Adam Smith by Unknown
Author:Unknown
Language: eng
Format: epub
Publisher: Princeton University Press
Published: 2015-07-24T16:00:00+00:00
LIMITS OF THE MARKET MECHANISM: OMISSIONS
Even as the positive contributions of market processes and profit motives were being clarified and explicated in a pioneering way by Adam Smith, their negative sides were also becoming clear—to Smith himself. The balancing of the power and achievements of the market mechanism, on one side, against the limitations of that mechanism (particularly the dangers of relying exclusively on it), on the other, was quite central to Smith’s analysis of political economy. A balanced investigation remains critically important for development economics even in the contemporary world.
A number of socialist critics (including Karl Marx and also, to a great extent, John Stuart Mill), in the century following Smith’s own writings, would present the case for censuring and ultimately supplanting capitalism. What is, however, particularly interesting is that even to Smith—the trailblazing exponent of the rationale of the market economy—the huge limitations of relying entirely on the market economy and only on the profit motive were clear enough (he sought substantial supplementation of the market mechanism, though he would not endorse any proposal to supplant it). Indeed, while Smith took the market economy to be an essential requirement for successful development, he did not take the pure market mechanism to be a free-standing performer of excellence, nor did he take the profit motive to be all that is needed for good economic performance.

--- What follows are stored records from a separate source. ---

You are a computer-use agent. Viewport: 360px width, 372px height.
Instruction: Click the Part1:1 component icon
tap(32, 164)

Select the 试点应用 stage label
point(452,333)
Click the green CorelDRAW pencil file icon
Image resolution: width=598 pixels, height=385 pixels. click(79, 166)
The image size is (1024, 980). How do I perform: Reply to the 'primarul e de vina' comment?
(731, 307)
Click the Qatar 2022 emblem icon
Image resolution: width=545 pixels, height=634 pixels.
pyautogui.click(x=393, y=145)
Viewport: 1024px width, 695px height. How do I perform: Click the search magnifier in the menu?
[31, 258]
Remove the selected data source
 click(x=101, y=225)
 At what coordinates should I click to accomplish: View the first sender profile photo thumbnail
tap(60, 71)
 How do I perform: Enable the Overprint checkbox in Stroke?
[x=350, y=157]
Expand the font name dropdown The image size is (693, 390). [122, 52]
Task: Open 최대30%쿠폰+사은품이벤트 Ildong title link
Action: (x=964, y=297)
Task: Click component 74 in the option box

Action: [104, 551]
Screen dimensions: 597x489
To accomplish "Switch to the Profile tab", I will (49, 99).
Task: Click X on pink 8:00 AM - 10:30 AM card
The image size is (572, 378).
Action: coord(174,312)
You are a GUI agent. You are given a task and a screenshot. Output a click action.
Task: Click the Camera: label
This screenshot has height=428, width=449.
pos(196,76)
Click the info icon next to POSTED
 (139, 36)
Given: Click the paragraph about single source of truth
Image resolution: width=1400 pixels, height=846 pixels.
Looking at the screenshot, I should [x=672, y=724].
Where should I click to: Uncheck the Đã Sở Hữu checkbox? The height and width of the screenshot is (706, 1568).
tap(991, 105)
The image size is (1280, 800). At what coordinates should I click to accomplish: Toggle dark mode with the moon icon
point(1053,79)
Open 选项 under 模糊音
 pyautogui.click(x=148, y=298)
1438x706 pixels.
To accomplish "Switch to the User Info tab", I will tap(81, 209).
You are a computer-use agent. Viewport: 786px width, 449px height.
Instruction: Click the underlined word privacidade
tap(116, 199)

Even though the so-called welfare state that would emerge later on in Europe was far away from ideas current in Smith’s own time, he expressed with much clarity, in his various writings, his overwhelming concern about the fate of the poor and the disadvantaged, whose needs, he feared, would often not be met even by a very efficient market economy.
The most immediate failure of the market mechanism lies in omissions rather than commissions—the necessary pursuits that the market leaves undone. Smith was not only a defender of the role of the state in providing public services, such as education and poverty relief (but with greater freedom for the indigent than the Poor Laws of his day provided), but also deeply concerned about the inequality and poverty that might survive in an otherwise successful market economy. As it happens, Smith would also identify some errors of commission that the market mechanism would generate, but the basic limitations of the markets on which Smith particularly focused were matters of omission, rather than of commission.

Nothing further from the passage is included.